Greek artist (1925–2019)

Panayiotis Vassilakis (Παναγιώτης Βασιλάκης; 29 October 1925 – 9 August 2019), also known as Takis (Τάκις), was a self-taught Greek artist known for his kinetic sculptures. He exhibited his artworks in Europe and the United States. Popular in France, his works can be found in public locations in and around Paris, as well as at the Athens-based Takis Foundation Research Center for the Arts and Sciences.

==Early life==
Takis was born in 1925 in Athens. Because of the previous Greco-Turkish War, his family struggled financially. His childhood and teen years were also shadowed by war. World War II brought along the Axis Occupation of Greece which was in effect from 1941 until October 1944, and this was then followed by the Greek Civil War from 1946 to 1949. During these, Takis kept his focus on his artwork, although his family did not approve.

== Career ==
Takis' artistic career started when he was around 20 years old in a basement workshop. This is where he first became aware of the works of Picasso and Giacometti. He was intrigued by the long, exaggerated features that Giacometti would use in his sculptures. He created his first atelier with his childhood friends, and fellow artists, Minos Argyrakis and Raimondos, in Anakassa, Athens. His first sculptures were influenced by both Giacometti's elongated sculptures and the Greek sculptures that he grew up around. The first sculptures that he created were plaster busts and combinations of plaster and wrought iron. In 1952, he sculpted Quatre Soldats (The Four Soldiers).
In 1954, Takis moved to Paris where he learned to forge, weld, and cast metal. While there, he created small sculptures inspired by early Greek Cycladic and Egyptian art. In Paris he also met artists like Yves Klein and Jean Tinguely who were experimenting with kinetic sculptures, which began to shift his interest from the static to the kinetic.

Those two artists weren't the only influences on Takis' work in kinetics. Because of his nearly constant travel via train station, as well as his interest in the recently invented radar, Takis became fascinated with energies and things that cannot be seen, but are integral parts of our lives. In 1957, Takis was waiting at a train station and noticed how the lights and energies of the station melded together. This influenced the creation of a series of sculptures, Signaux (Signals). Signals are sculptures that are made of long thin metal rods that vibrate and bend as wind passes through them, similar to energy caught by radar transmitters. Takis saw these Signals as capturing the energies of the wind and sky.

His first Signals were much more rigid than later creations in the same series. To show the distribution of energy, as well as provide a street show, Takis would put fireworks on the top of these sculptures. Later on, as the sculptures in the series gained more flexibility, the rods would bend and vibrate, and at times collide with each other, creating sounds that give the sense of chords and the melody of a harp. In the 21st century, the sculptures have sold for around €100,000.

In 1958, Takis started to experiment with other energies not visible to the naked eye, particularly magnets. He explored the magnetic forces and energy of the magnetic fields, which became a foundation of his future works. He also had a child with English artist Sheila Fell in 1958. A year later, he created a piece that depicts a nail tied to a nylon string which is suspended in mid-air by the attraction of a magnet. This piece is the first of his télémagnétiques sculptures. It came to be known as Télésculpture. Takis also began a relationship with American artist Liliane Lijn this year.

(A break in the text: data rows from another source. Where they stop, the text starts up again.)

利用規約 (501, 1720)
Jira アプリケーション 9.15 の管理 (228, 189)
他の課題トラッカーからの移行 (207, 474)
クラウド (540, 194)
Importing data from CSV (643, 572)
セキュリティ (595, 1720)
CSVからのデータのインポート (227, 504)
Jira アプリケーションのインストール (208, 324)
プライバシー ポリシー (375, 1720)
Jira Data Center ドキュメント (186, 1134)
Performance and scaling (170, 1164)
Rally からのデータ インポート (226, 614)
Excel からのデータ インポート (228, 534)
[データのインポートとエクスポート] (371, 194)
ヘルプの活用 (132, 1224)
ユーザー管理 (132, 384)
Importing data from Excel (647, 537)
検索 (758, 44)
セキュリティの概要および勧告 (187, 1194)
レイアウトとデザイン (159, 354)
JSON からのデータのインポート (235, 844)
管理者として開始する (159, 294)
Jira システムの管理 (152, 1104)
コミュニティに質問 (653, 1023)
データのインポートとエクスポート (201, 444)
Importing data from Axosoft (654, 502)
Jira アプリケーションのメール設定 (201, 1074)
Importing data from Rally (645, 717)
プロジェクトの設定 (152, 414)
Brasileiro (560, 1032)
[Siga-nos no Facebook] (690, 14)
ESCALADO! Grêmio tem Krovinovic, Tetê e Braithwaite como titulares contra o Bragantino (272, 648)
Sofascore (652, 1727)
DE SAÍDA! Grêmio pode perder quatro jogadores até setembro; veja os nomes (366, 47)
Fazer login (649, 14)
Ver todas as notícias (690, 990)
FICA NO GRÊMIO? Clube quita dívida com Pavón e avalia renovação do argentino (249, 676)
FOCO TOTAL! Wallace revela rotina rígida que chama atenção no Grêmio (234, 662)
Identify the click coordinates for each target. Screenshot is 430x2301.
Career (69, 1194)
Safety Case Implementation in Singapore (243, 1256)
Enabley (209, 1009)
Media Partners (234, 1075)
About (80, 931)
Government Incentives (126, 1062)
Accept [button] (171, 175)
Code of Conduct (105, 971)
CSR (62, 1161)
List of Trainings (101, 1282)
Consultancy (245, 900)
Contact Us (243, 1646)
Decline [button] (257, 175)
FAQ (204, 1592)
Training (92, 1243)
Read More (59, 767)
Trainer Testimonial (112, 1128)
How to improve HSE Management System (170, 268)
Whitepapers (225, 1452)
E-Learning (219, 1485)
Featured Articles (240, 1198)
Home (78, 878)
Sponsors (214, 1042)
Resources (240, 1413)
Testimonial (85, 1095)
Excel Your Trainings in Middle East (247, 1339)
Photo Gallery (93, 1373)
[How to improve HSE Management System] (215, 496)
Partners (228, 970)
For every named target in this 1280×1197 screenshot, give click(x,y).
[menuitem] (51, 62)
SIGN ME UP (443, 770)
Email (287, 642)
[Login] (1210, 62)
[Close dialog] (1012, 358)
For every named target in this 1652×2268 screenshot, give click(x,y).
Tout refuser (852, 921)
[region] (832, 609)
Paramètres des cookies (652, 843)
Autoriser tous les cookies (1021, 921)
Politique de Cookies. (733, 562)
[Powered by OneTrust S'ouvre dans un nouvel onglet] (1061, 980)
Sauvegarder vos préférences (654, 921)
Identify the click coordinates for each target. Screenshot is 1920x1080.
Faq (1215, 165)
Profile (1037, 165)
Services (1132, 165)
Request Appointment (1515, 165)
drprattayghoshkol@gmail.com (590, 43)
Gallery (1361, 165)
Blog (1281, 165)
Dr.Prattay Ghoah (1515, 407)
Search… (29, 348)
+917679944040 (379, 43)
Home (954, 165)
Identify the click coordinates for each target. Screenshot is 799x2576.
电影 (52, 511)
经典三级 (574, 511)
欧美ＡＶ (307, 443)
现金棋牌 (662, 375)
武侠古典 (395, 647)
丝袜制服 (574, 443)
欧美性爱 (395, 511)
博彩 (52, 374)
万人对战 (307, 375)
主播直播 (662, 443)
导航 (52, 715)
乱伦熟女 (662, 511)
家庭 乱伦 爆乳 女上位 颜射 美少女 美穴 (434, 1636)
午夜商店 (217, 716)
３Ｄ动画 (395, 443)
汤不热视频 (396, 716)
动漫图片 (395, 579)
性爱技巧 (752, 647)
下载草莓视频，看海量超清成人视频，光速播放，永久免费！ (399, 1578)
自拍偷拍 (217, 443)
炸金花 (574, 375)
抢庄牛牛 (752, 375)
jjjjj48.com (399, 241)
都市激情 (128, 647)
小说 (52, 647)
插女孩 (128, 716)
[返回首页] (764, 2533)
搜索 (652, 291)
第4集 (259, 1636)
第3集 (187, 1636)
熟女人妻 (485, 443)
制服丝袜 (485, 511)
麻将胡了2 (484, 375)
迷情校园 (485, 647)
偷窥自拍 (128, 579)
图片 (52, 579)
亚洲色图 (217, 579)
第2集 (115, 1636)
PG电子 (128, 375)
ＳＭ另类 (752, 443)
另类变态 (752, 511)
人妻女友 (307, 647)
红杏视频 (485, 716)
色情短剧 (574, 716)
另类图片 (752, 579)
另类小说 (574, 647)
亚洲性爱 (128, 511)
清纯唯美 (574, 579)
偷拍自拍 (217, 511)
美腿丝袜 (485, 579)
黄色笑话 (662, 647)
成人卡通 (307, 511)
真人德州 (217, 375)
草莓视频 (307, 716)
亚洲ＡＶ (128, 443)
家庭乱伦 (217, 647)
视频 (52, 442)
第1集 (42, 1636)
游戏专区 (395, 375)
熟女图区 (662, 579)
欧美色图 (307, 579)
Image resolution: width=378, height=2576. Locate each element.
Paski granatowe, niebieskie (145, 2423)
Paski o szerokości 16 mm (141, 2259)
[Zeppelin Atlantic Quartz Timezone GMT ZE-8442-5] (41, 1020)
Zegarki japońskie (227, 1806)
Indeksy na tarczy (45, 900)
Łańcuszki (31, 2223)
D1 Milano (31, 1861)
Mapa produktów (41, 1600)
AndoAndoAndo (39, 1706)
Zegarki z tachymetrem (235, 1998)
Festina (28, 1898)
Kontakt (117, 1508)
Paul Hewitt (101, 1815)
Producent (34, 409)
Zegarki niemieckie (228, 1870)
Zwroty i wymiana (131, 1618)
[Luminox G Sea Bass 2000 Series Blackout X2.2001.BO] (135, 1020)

In 1960, Takis moved on from floating nails to a floating man. At the Iris Clert Gallery in Paris, Takis set up a series of magnets, and outfitted the South African poet, Sinclair Beiles, with a line of magnets on his belt. In the performance, Beiles read from his magnetic manifest: " I am a sculpture... There are more sculptures like me. The main difference is that they cannot talk... I would like to see all nuclear bombs on Earth turned into sculptures..." and he then "threw" himself into the air, and was briefly suspended by the magnetic field interacting between the different magnet sets.

Takis continued to do experimental work with different energies in the world. Along with his work in magnetics, he also experimented with electricity, sound and light. With these new influences, he created Telepeintures (Telepaintings), Telelumieres (Telelights), Cadrans, and Musicals. While learning about these different energies and experimenting with them, he traveled often to the major artistic and metropolitan centers of the world. One such trip was in 1961, where he traveled to America and met his future friend, Marcel Duchamp.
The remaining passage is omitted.